## Begin Dataset records

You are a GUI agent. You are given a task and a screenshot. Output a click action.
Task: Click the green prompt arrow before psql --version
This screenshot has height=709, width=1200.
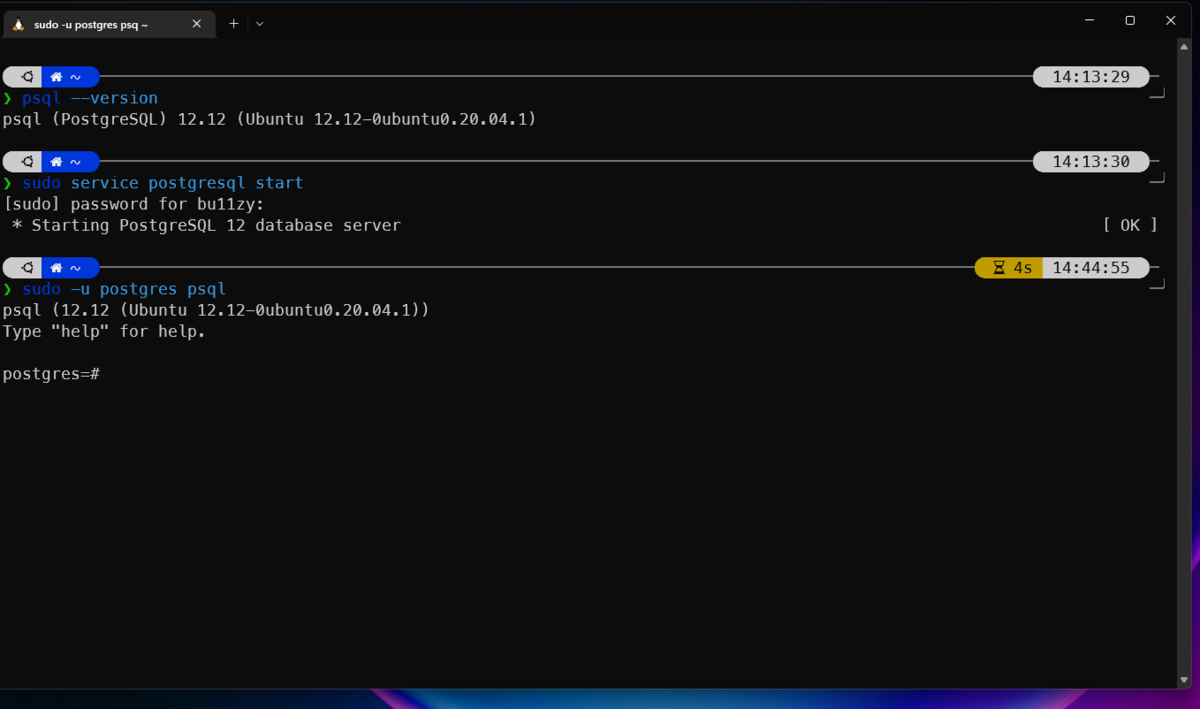pos(9,97)
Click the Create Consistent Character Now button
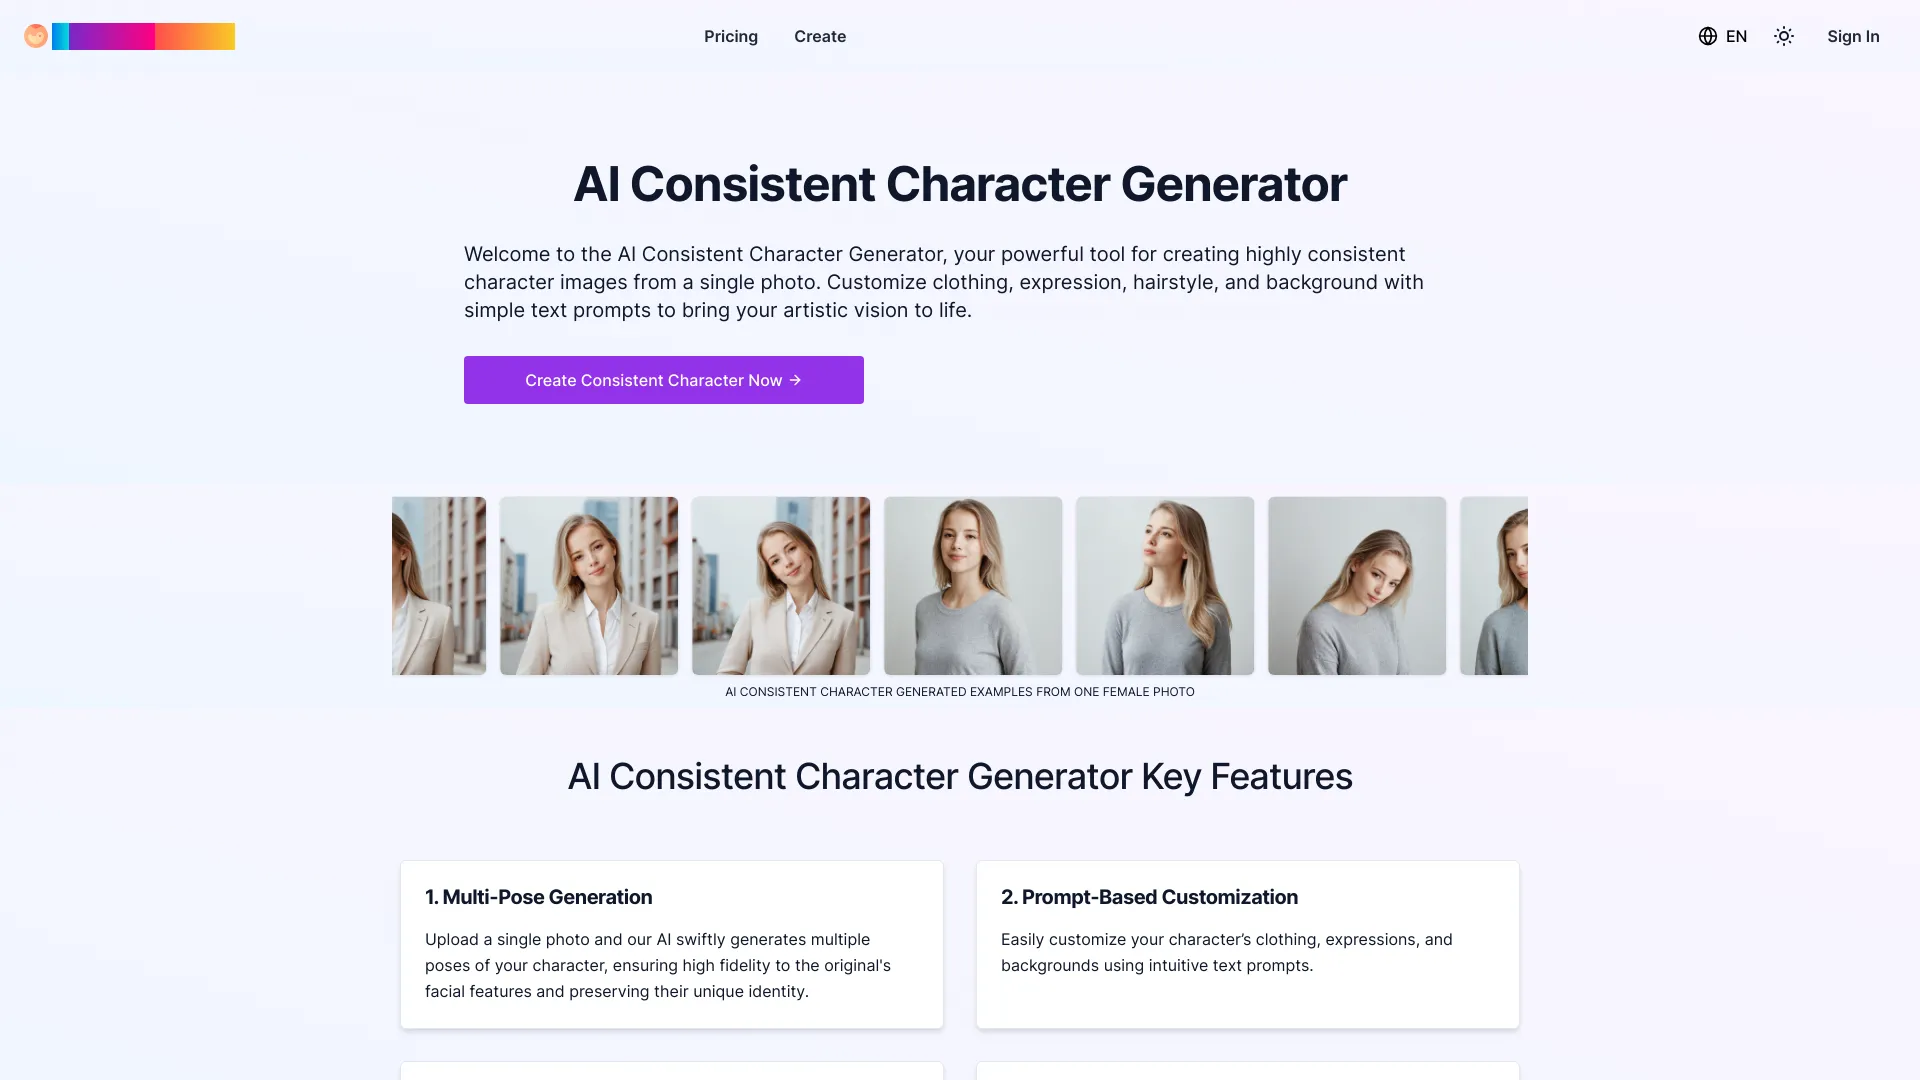Screen dimensions: 1920x1080 coord(663,380)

## End Dataset records

= Aim of the task =
Update the records from the line with "Click the Create" through the end of the records, replacing "Consistent Character" with "Custom Avatar" and leaving everything else unchanged. Give only those lines, without the pictures.

= Finished answer =
Click the Create Custom Avatar Now button
Screen dimensions: 1920x1080 coord(663,380)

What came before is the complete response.